Pull out every line from the rows below that contains the string "section", and copy each one. Case counts when matching.
====== Materials provided ======
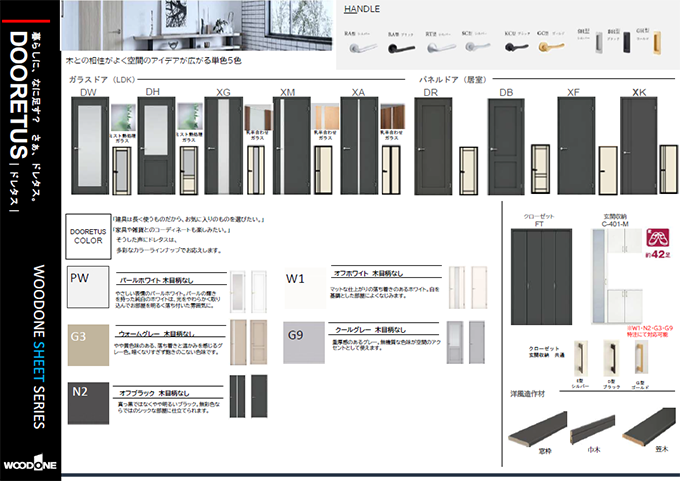Select the gold GH pull handle
680x481 pixels.
pos(655,43)
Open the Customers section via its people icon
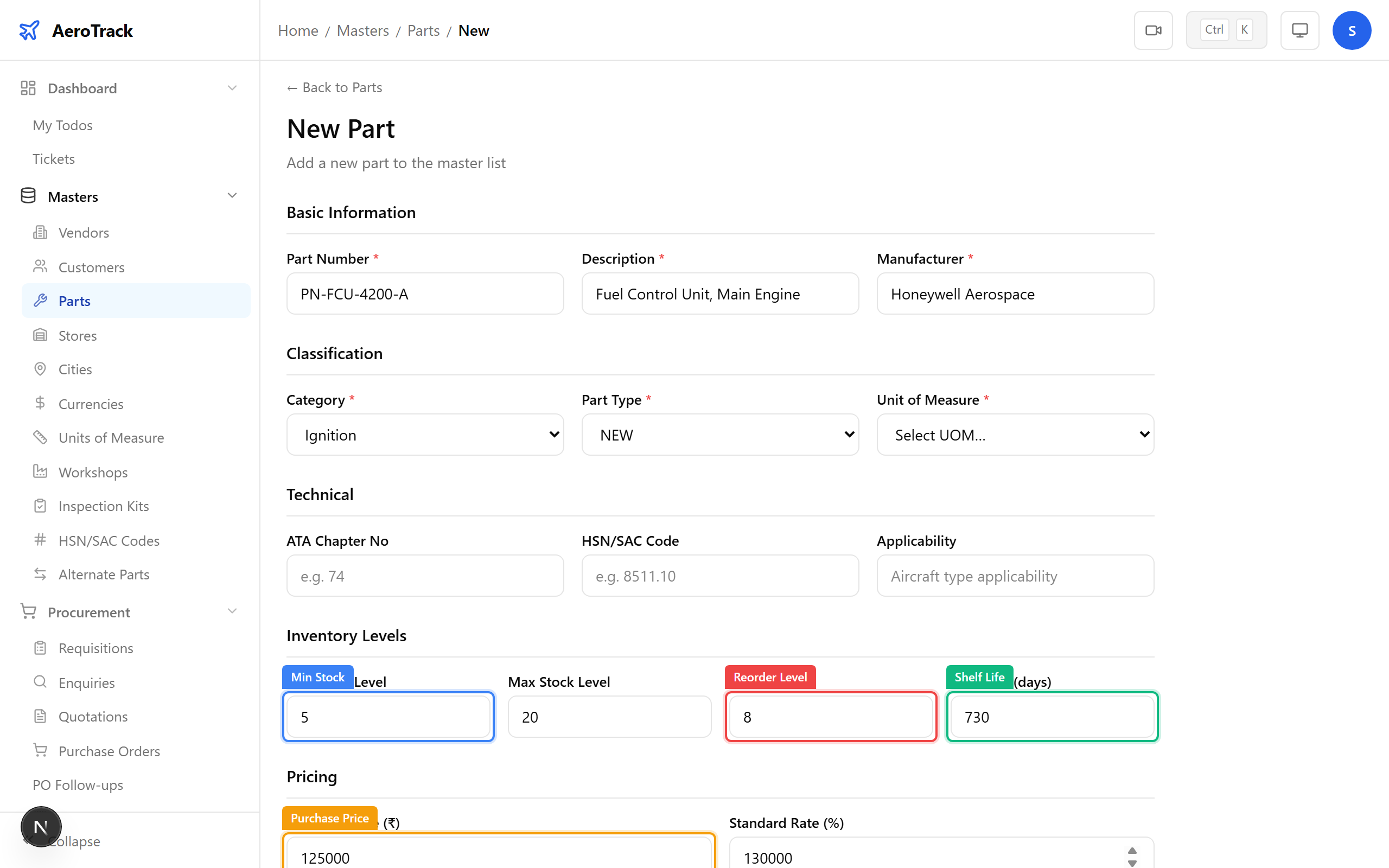Viewport: 1389px width, 868px height. (40, 266)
======
## Answer for this exercise
Open the Customers section via its people icon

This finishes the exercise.